Chapter 19

Anonymity

Sinta

“Well done, everyone. I’ll be coming around to do final checks now. You have five minutes until class ends.” Miss Ume announces.

Depositing my paint brushes into the water-filled jars and stacking the small pallets I’d used, I gather it all up and move it into a farmhouse sink at the back of the classroom.

Plugging the sink and filling it with water, I leave the items to soak and return to my canvas.

“This is what you were painting?” Imelda asks as I return.

Her eyes are wide as she stares at my oil portrait, her head tilted slightly.

I’d been inspired by the architecture of the castle and produced a piece with a medieval Victorian-era feel.

Done in blacks, browns, creams, and oranges, it was a distinctly gothic piece but was enchanting all the same.

A single creamy-white candle was held aloft, it’s flame close to dying with a trail of wispy smoke floating up the canvas.

The background was dark, starting a brownish-orange around the candle and growing darker towards the canvas’s border – as if the candle was struggling to illuminate a space.
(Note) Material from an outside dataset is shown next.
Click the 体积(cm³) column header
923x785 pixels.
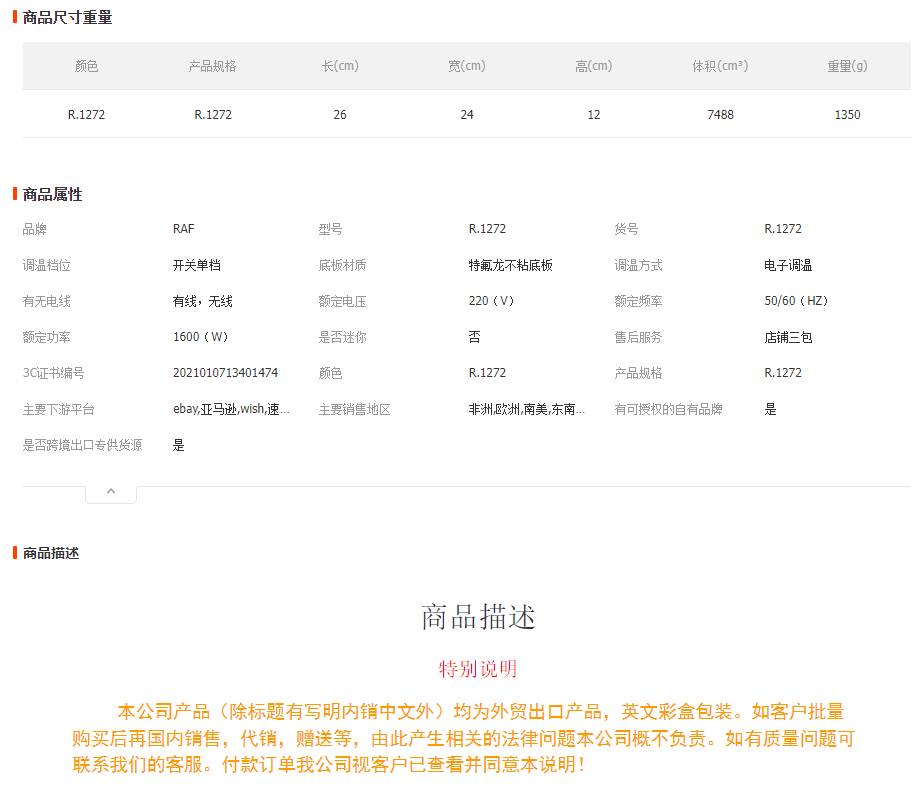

I loved it and planned to take it back to Rising House so I could mount it in my room.

“Yes.” I gesture to the room around us. “This place is a great inspiration.”

“It is.” She agrees, still studying my artwork. “My design even came out more medieval than I was expecting.”

I shift around her to look.

It was gorgeous. More than that, it was unique and breathtaking – a mix of modern and ancient.

The dress was black, but it wasn’t solid.

The skirts of it were long and full but layered, flaring out much like a ballgown, still managing to give the appearance of being light and airy.

The waist began as a sharp point at the naval, then hugged the figure with a ribbed detailed corset. Parts of the corset, around the ribs and back, had been cut out and were covered with the same light gauze as the skirts.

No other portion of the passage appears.